We also calculated the initial location of the corotation radius, a_corot, which is given by

$$\begin{eqnarray}&&{a}_{\mathrm{corot}}={\left(\displaystyle \frac{\sqrt{{ \mathcal G }{M}_{\mathrm{tot}}}}{2\pi }{P}_{{\rm{G}},\mathrm{ini}}\right)}^{2/3}.\end{eqnarray} \tag{ 9 }$$

For an initial eccentricity of e_ini = 0, the tidal evolution of the satellite results in inward migration when the initial semimajor axis is a_ini < a_corot. Then, the initial semilatus rectum is expected to be p_ini ≳ a_corot to explain the current semimajor axis of the system, a_obs, which is an order of magnitude larger than a_corot.

Figure 2 indicates that the tidal evolution of the satellite results in outward migration when the secondary-to-primary mass ratio is approximately γ_X,G = 10⁻² or larger. In contrast, the tidal evolution of the satellite would result in inward migration when γ_X,G ≪ 10⁻² and p_ini/R_G ≲ 4 (i.e., e_ini ≃ 0). Therefore, for the case of γ_X,G ≪ 10⁻², the initial orbit of the Gonggong–Xiangliu system formed via a giant impact must have a finite eccentricity; otherwise, the satellite would migrate inward and become tidally disrupted. The minimum value of e_ini (and p_ini) is expected to depend on γ_X,G and P_G,ini; we confirm this prediction in Sections 5 and 6.

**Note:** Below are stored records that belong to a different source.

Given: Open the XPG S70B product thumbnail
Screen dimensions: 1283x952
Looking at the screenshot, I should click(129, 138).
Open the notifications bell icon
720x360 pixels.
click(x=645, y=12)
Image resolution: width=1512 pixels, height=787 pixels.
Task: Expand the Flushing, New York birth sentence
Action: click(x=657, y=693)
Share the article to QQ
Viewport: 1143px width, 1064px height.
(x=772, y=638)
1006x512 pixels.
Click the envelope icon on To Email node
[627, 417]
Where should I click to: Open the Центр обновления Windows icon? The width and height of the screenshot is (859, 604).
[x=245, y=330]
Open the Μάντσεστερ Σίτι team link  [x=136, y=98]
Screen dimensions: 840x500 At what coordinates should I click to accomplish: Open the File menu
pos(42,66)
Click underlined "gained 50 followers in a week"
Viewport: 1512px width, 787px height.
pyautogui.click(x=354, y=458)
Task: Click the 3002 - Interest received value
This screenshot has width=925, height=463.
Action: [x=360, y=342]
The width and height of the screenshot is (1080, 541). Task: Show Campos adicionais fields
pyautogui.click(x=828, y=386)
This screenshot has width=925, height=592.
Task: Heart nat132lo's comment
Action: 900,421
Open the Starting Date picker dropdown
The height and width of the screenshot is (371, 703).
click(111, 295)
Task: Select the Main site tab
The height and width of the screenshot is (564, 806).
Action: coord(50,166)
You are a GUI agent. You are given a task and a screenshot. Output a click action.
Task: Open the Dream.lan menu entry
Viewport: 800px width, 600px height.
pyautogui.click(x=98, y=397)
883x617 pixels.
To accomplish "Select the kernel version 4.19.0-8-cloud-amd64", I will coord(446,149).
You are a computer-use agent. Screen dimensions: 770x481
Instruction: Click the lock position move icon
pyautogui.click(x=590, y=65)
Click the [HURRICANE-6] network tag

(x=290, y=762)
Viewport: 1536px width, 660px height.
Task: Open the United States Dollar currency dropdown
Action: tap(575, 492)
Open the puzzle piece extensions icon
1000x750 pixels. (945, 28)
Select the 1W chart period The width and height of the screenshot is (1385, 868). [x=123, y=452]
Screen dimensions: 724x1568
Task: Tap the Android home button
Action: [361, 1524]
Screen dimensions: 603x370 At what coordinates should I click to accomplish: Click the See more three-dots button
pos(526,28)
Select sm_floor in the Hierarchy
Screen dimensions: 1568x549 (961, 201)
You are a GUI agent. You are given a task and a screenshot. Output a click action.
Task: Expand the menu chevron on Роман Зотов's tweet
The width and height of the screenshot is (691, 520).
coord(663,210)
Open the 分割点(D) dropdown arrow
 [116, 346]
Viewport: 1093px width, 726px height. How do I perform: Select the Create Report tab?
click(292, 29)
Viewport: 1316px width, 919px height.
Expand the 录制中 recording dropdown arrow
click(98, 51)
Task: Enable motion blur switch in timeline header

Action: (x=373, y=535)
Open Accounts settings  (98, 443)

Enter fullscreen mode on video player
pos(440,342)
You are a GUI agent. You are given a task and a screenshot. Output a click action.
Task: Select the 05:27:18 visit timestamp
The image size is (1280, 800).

We summarize the initial parameters for the calculations of tidal evolution in Table 2. In Section 5, we parameterize the radius of Xiangliu, R_X, the initial eccentricity, e_ini, and the initial temperature, T_ini. For simplicity, we set ρ_G = ρ_X, where ρ_G and ρ_X are the bulk densities of Gonggong and Xiangliu. We assume that the initial temperature of Xiangliu is equal to that of Gonggong (i.e., T_G,ini = T_X,ini = T_ini) in Section 5. We also investigated the dependence of the outcomes of tidal evolution on the current spin period of Gonggong, P_G,obs, the initial spin period of Xiangliu, P_X,ini, the different settings of the initial temperature of Xiangliu (we set T_X,ini = 120 K regardless of T_G,ini), and the value of the reference viscosity (see Table 3), η_ref, in Section 6.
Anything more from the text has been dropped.